Suzie did not give you units. Suzie did not give you anything other than the data set. Suzie is not a very with it friend sometimes. However, you would like to help her.
a) Write a statistical summary for Suzie, outlining any possible outliers in each set of data, correlations between the data, and any other possible connections that you see within the different data sets.
b) Be sure your analysis includes neat and concise graphical data as well.
c) Show at least two different possible relationships. Try to consider what you would think would be the explanatory and what would be response. Give a line of best fit for any relationships where it would make sense, and show that the line of best fit does indeed make sense.
d) tell Suzie she owes you.
Question Nine: Hay there, good lookin'!
(data taken from Brase: Understanding Basic Statistics, 6th edition, p. 474. 2013)
We are interested to see if Hay fever rates are different in the populations of people over 50 and those under 25 in western Kansas. These rates were all sampled from random communities in western Kansas.
Over 50: 95 110 101 97 112 88 110 79 115 110 89 114 85 96
Under 25: 98 90 120 128 92 123 112 93 125 95 125 117 97 122 127 88
a) Follow your pattern. Do your thing. Report back.
b) What changes would occur if I had wanted to see if the rates of hay fever were LESS in people over 50? Run the test (it should be a super quick change) and report back any differences.

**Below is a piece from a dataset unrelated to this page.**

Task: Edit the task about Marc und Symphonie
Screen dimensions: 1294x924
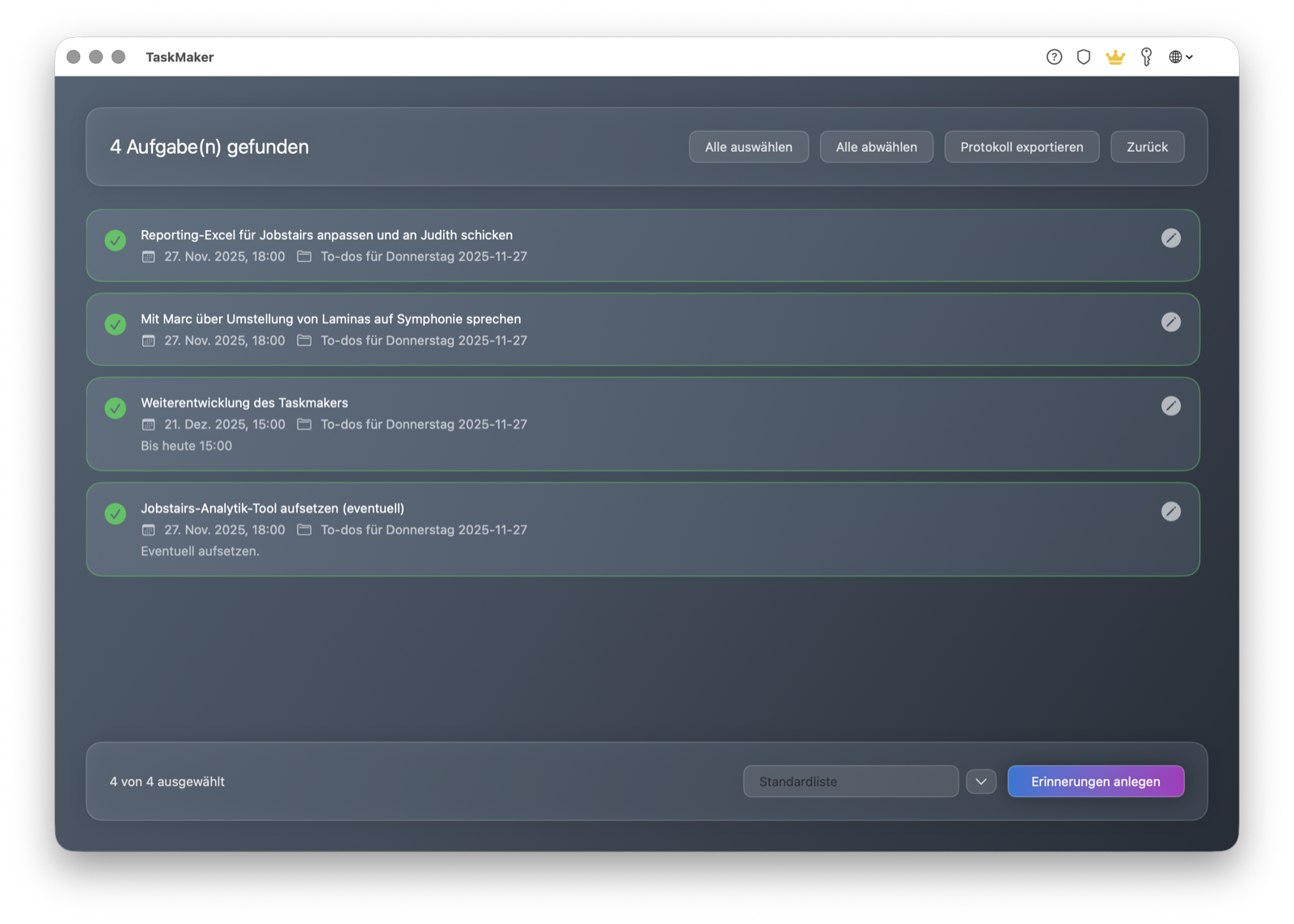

Question Ten: What/Where/When?!
For each thing, give a one to two sentence example explaining the difference:
a) z-tests and t-tests
b) one-tailed vs. two-tailed
c) normal data vs. skewed data
d) matched pair examples vs. two sample examples
Question Eleven: Right Arm Green! Left Leg Blue!
The last data set we will look at today is labeled tornadoes. It shows the number of tornadoes in the united states yearly since they started paying attention in 1953.
a. Give a 95% confidence interval for the expected number of tornadoes in a given year.
b. plot time and toradoes. find a correlation line. Do the number of tornadoes seem to be increasing? Give a couple of possible reasons for this.